● PROBLEM DETAILS
Copy exactly the lines of the records below, and only those lines, beginning with the line that contains "You are a computer-use agent. Viewport: 244px" and ending with the line that contains "Given: Click Lynn's profile photo avatar".

● Saved entries
* * *

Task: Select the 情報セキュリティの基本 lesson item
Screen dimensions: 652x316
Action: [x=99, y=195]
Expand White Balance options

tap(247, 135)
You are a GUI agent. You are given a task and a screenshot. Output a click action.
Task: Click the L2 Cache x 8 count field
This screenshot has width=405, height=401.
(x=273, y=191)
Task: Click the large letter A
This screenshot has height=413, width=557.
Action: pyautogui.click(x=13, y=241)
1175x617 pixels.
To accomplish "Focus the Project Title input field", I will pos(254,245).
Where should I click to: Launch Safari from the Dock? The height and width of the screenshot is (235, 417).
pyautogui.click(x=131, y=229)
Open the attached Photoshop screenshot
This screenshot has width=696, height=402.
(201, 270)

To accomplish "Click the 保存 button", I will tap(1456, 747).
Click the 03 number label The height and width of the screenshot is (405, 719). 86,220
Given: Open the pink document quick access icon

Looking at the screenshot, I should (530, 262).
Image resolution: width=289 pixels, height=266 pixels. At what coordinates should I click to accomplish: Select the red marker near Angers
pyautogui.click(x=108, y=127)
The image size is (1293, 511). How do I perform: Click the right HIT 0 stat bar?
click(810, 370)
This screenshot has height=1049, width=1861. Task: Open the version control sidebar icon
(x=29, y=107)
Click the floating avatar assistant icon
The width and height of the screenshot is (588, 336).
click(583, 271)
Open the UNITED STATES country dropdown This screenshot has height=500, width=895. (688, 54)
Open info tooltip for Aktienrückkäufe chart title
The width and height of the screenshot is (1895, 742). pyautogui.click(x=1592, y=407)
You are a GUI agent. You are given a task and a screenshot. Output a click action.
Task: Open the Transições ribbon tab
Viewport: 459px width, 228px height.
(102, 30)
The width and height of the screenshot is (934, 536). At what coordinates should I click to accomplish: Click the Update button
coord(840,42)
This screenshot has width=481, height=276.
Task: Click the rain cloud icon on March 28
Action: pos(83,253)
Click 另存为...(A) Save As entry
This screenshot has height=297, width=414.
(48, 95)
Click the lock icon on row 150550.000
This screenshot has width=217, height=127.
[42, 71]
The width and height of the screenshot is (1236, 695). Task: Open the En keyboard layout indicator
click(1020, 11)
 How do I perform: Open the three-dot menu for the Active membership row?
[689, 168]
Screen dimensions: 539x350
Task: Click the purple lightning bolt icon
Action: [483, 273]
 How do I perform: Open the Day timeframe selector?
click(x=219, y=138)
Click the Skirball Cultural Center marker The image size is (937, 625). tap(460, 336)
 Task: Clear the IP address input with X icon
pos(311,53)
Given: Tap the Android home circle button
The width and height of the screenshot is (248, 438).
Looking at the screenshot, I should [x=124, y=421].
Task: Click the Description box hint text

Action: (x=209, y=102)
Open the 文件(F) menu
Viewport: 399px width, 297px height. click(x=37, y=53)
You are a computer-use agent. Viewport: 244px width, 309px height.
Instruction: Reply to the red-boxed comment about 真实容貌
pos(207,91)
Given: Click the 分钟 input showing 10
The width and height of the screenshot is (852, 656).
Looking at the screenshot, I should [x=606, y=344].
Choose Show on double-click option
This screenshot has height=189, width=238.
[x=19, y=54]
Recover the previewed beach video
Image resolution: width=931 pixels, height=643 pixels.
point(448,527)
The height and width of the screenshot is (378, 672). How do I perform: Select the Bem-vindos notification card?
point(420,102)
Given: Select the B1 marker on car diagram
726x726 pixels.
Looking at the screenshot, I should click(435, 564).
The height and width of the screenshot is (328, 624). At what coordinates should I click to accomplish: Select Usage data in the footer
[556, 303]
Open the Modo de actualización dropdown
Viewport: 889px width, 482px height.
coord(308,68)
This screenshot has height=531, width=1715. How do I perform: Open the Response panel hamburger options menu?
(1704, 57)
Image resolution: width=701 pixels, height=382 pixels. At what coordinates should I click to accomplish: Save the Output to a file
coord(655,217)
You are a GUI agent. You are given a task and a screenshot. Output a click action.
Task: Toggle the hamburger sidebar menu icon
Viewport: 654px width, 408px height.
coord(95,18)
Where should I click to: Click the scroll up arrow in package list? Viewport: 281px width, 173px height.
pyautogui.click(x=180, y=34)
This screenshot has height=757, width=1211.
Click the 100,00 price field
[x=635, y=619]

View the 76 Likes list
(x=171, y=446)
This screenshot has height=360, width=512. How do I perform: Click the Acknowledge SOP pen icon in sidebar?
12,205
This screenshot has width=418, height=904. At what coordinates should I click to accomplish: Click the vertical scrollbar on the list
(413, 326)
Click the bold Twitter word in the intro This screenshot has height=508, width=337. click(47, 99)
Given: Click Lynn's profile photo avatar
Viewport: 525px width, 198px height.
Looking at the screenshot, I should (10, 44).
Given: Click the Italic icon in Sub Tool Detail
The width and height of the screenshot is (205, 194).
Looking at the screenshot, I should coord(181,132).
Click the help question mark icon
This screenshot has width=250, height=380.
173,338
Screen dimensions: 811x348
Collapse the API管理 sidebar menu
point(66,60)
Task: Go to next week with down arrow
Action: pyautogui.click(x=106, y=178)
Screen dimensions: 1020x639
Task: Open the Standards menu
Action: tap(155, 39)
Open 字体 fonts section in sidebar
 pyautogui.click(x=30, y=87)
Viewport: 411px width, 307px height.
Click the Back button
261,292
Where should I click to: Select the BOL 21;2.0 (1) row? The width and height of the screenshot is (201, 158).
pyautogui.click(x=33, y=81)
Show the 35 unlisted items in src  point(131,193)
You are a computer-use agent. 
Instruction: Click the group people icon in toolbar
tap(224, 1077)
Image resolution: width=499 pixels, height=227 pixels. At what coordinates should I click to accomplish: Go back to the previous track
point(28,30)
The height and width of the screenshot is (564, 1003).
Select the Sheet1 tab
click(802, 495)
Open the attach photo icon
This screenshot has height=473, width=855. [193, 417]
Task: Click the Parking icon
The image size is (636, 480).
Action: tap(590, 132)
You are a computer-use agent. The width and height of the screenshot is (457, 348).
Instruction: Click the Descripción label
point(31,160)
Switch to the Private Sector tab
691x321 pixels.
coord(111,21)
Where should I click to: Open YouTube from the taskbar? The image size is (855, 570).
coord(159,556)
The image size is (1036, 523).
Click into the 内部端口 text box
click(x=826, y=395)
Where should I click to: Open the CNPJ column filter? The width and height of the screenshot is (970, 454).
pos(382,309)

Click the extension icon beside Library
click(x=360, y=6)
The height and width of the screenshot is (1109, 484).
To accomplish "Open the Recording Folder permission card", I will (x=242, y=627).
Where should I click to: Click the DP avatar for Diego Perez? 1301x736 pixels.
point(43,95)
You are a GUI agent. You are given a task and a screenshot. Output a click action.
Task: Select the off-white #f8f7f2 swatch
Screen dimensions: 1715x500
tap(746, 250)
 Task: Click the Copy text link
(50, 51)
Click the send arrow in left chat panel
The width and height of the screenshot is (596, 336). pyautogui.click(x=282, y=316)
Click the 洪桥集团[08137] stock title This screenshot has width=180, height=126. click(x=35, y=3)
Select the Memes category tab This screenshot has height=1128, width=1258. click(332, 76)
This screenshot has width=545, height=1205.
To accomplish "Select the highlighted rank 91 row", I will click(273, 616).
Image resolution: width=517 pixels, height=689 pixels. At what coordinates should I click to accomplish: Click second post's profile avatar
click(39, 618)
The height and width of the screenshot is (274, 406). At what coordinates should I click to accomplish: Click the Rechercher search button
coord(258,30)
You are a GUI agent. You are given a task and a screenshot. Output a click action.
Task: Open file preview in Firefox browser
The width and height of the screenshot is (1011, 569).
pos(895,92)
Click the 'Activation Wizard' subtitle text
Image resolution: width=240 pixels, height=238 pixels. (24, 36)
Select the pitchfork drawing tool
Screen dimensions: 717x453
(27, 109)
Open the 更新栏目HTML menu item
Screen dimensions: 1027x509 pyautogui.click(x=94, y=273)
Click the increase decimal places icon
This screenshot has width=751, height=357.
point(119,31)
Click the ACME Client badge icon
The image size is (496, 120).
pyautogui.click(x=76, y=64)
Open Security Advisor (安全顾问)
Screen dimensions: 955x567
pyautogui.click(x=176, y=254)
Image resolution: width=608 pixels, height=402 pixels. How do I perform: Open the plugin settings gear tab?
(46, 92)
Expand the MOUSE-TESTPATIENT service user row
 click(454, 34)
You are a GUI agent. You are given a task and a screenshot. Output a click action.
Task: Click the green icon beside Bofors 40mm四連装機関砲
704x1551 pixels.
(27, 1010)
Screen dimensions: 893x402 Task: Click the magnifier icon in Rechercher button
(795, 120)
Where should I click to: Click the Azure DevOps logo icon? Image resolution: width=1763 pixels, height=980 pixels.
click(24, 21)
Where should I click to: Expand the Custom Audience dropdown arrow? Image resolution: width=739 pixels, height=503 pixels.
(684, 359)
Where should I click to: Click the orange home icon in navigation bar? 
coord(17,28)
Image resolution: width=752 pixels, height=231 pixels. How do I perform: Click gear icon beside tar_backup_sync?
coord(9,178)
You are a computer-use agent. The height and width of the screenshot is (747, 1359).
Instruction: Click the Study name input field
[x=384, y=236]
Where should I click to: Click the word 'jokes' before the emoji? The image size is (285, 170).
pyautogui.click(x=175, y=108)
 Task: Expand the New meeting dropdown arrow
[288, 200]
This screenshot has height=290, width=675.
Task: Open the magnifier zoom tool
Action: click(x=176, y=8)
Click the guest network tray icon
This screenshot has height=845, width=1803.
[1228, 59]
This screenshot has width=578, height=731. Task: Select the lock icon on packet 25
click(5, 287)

* * *

● EXERCISE RESULT
You are a computer-use agent. Viewport: 244px width, 309px height.
Instruction: Reply to the red-boxed comment about 真实容貌
pos(207,91)
Given: Click the 分钟 input showing 10
The width and height of the screenshot is (852, 656).
Looking at the screenshot, I should [x=606, y=344].
Choose Show on double-click option
This screenshot has height=189, width=238.
[x=19, y=54]
Recover the previewed beach video
Image resolution: width=931 pixels, height=643 pixels.
point(448,527)
The height and width of the screenshot is (378, 672). How do I perform: Select the Bem-vindos notification card?
point(420,102)
Given: Select the B1 marker on car diagram
726x726 pixels.
Looking at the screenshot, I should click(435, 564).
The height and width of the screenshot is (328, 624). At what coordinates should I click to accomplish: Select Usage data in the footer
[556, 303]
Open the Modo de actualización dropdown
Viewport: 889px width, 482px height.
coord(308,68)
This screenshot has height=531, width=1715. How do I perform: Open the Response panel hamburger options menu?
(1704, 57)
Image resolution: width=701 pixels, height=382 pixels. At what coordinates should I click to accomplish: Save the Output to a file
coord(655,217)
You are a GUI agent. You are given a task and a screenshot. Output a click action.
Task: Toggle the hamburger sidebar menu icon
Viewport: 654px width, 408px height.
coord(95,18)
Where should I click to: Click the scroll up arrow in package list? Viewport: 281px width, 173px height.
pyautogui.click(x=180, y=34)
This screenshot has height=757, width=1211.
Click the 100,00 price field
[x=635, y=619]

View the 76 Likes list
(x=171, y=446)
This screenshot has height=360, width=512. How do I perform: Click the Acknowledge SOP pen icon in sidebar?
12,205
This screenshot has width=418, height=904. At what coordinates should I click to accomplish: Click the vertical scrollbar on the list
(413, 326)
Click the bold Twitter word in the intro This screenshot has height=508, width=337. click(47, 99)
Given: Click Lynn's profile photo avatar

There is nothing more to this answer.